The literary week in eighty-word chunks, including the story of Kafka and the cat lady, Homer rewritten as prize-winning ‘homoerotic slash fiction’, and the tantalising possibility of the Mayor of London being decapitated by a Frisbee.
INDIA
Rahul Bhattacharya became the first Indian winner of the £10,000 Ondaatje Prize [not Michael Ondaatje, author of The English Patient, but his elder brother, Christopher]. His second novel, The Sly Company of People Who Care, follows an Indian journalist who moves to Guyana to ‘escape the deadness of life.’ Bhattacharya has a maths degree and a background in cricket journalism — his non-fiction debut, Pundits from Pakistan, was chosen as the fourth best cricket book of all-time by The Wisden Cricketer.
ISRAEL
A ‘small, squat apartment building… owned by a self-professed cat lady’ on Spinoza Street in Tel Aviv is currently drawing the attention of anyone with an interest in Kafka’s unpublished papers. Since the death of Max Brod, they’ve been held by the family of Brod’s secretary, which is where ‘cat lady’ [not to be confused with Catwoman] Eva Hoffe enters the story. She’s refusing to give the papers up, so any unpublished masterpieces will remain unpublished for the time being.
USA
The US continued its domination of the UK’s biggest literary award for female writers as Madeline Miller became the fourth American writer to win the Orange Prize [soon to be the <insert name of someone with lots of spare cash here> Prize] in four years.

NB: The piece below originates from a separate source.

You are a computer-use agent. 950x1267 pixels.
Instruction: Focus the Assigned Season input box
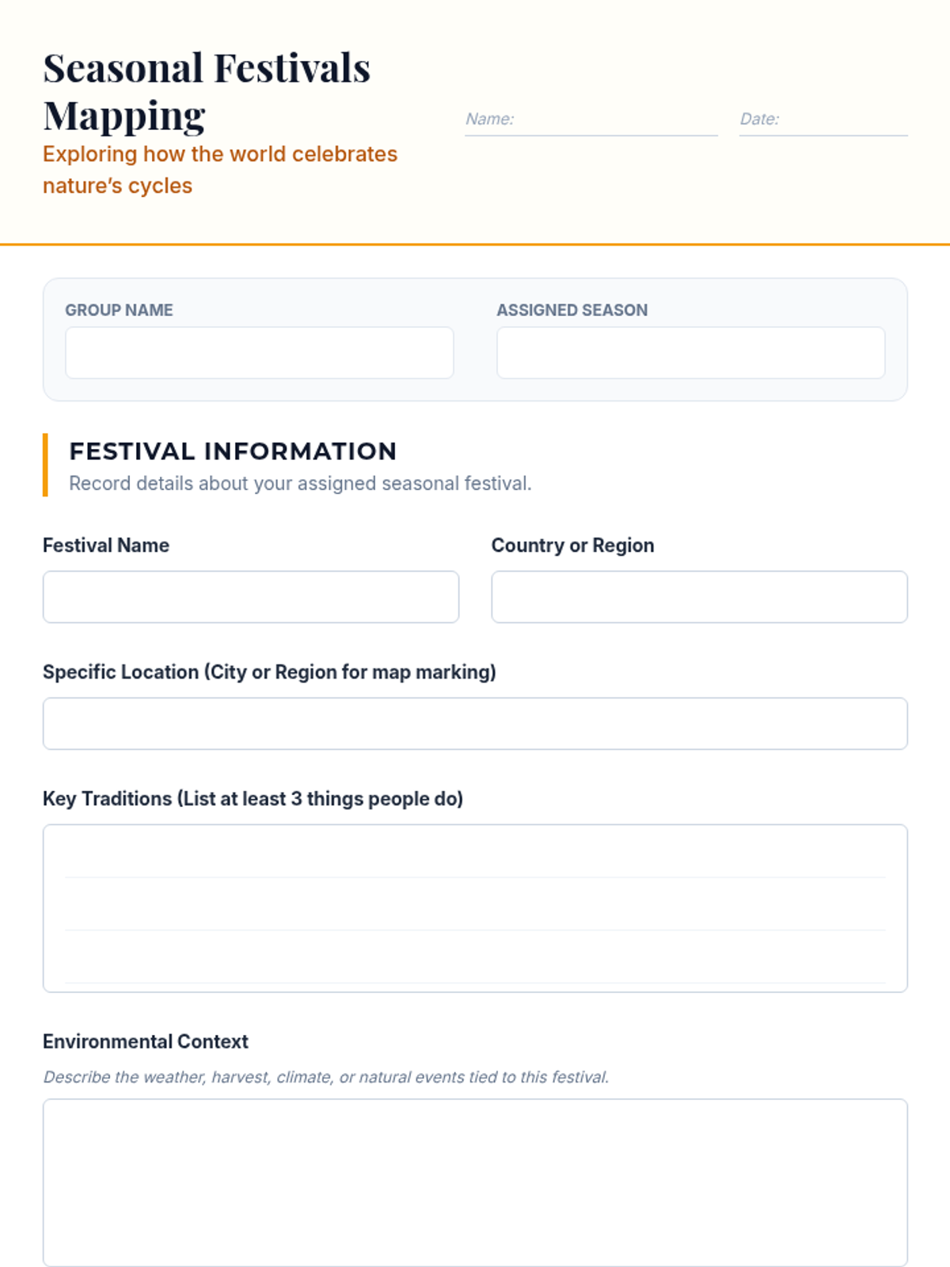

Miller’s debut novel, The Song of Achilles, is a retelling of the Iliad and, according to The Telegraph’s reviewer, represents ‘a triumph of glitzy story-telling over literary depth’ and ‘often reads like homoerotic slash fiction.’
WALES
This year’s Hay Festival runs until 10th June and provides the only opportunity you’ll ever have to see Nobel Laureate Mario Vargas Llosa one day and Stephen Fry, Renaissance Man for the twenty-first-century couch potato, the next. While Salman Rushdie lays into US homeland security at one festival venue, Boris Johnson discusses his chances of being decapitated by a Frisbee at another… Hay-on-Wye, perhaps the only town in Wales where bookshops outnumber sheep, is the place to be this week.